Reputation: 515
I'm working with a database where the details of a phone call a user places with a client are saved into a single VARCHAR(MAX) column. For detailed reporting purposes (SSRS), however, all of the various attributes embedded within the VARCHAR column need to be turned into separate columns. To accomplish this parsing, I'm using a cursor in a stored procedure which calls a UDF that handles the extraction of the desired substring.
When querying a relatively small number of rows (no more than a few hundred), the performance of the query is decent. However, when querying a larger number of rows (several thousand), performance is terrible and the query will often time out. So, I'm looking for an approach that scales far better than what I have in place.
The VARCHAR column contains full HTML markup. I've removed irrelevant stuff to illustrate how the data I'm interested in is stored:
<table>
<tr>
<td class="key">Dial Result:</td><td id="DialResult" class="value">No Answer</td></tr>
<tr><td class="key">Client Name:</td><td id="ClientName" class="value">SMITH, BOB</td></tr>
<tr><td class="key">Number Dialed:</td><td id="NumberDialed" class="value">5555555555 [Day]</td></tr>
<tr><td class="key">Dial Count:</td><td id="DialCount" class="value">1</td></tr><tr><td class="key">Contact Made:</td><td id="ContactMade" class="value">No</td></tr>
<tr><td class="key">Campaign Called On:</td><td id="CampaignCalledOn" class="value">TEST CAMPAIGN</td></tr>
<tr><td class="key">Call Outcome:</td><td id="CallOutcome" class="value">No answer</td></tr>
<tr><td class="key">Email Sent:</td><td id="EmailSent" class="value">No</td></tr>
<tr><td class="key">Do Not Call Requested:</td><td id="DoNotCallRequested" class="value">No</td></tr>
<tr><td class="key">Product Purchased:</td><td id="ProductPurchased" class="value">No</td></tr>
<tr><td class="key">Order Number:</td><td id="OrderNumber" class="value">N/A</td></tr><tr><td class="key">Order Dollar Value:</td><td id="PurchaseAmount" class="value">0.00</td></tr>
<tr><td class="key">Purchased SKUs:</td><td id="PurchasedSKUs" class="value">N/A</td></tr>
</table>
Currently, I have a stored procedure which uses a cursor to iterate over rows in the "live" database table.
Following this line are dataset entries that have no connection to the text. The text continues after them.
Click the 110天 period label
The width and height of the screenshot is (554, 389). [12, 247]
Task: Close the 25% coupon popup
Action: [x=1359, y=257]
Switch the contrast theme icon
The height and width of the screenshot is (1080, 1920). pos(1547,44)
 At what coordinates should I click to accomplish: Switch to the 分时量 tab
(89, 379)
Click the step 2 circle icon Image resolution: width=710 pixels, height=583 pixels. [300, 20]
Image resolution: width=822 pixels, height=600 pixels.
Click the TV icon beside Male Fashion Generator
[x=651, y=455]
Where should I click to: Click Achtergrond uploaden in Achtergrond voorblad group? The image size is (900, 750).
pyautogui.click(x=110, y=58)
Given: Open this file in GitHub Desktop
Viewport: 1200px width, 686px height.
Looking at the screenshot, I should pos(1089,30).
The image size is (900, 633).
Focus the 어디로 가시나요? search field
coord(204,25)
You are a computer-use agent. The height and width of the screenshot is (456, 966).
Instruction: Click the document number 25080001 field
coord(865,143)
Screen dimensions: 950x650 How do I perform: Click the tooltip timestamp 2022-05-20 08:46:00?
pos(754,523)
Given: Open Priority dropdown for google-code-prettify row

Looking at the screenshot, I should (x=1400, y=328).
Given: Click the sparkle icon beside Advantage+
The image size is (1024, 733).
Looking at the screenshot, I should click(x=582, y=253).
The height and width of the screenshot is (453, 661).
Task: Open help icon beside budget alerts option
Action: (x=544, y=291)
The procedure cursor looks like this:
OPEN MainNoteCursor;
FETCH NEXT FROM MainNoteCursor INTO @SequenceNumber,@ClientId,@ContactNumber,@UserDisplayName,@CreatorId,@DateCol,@NoteText
WHILE (@@FETCH_STATUS <> -1)
BEGIN
IF (@@FETCH_STATUS <> -2)
BEGIN TRY
DECLARE @NoteDate date = null
DECLARE @DialResult varchar(255) = null
DECLARE @ClientName varchar(255) = null
DECLARE @NumberDialed varchar(255) = null
DECLARE @DialCount int = null
DECLARE @ContactMade varchar(3) = null
DECLARE @CampaignCalledOn varchar(255) = null
DECLARE @CallOutcome varchar(255) = null
DECLARE @EmailSent varchar(3) = null
DECLARE @DoNotCallRequested varchar(3) = null
DECLARE @ProductPurchased varchar(3) = null
DECLARE @OrderNumber varchar(255) = null
DECLARE @PurchaseAmount money = null
DECLARE @PurchasedSKUs varchar(255) = null
SET @NoteDate = CONVERT(date, @DateCol)
SET @DialResult = [dbo].[FN_PARSE_TEXT] (@NoteText,''<TD id="DialResult" class="value">'',''</td>'',1)
SET @ClientName = [dbo].[FN_PARSE_TEXT] (@NoteText,''<TD id="ClientName" class="value">'',''</td>'',1)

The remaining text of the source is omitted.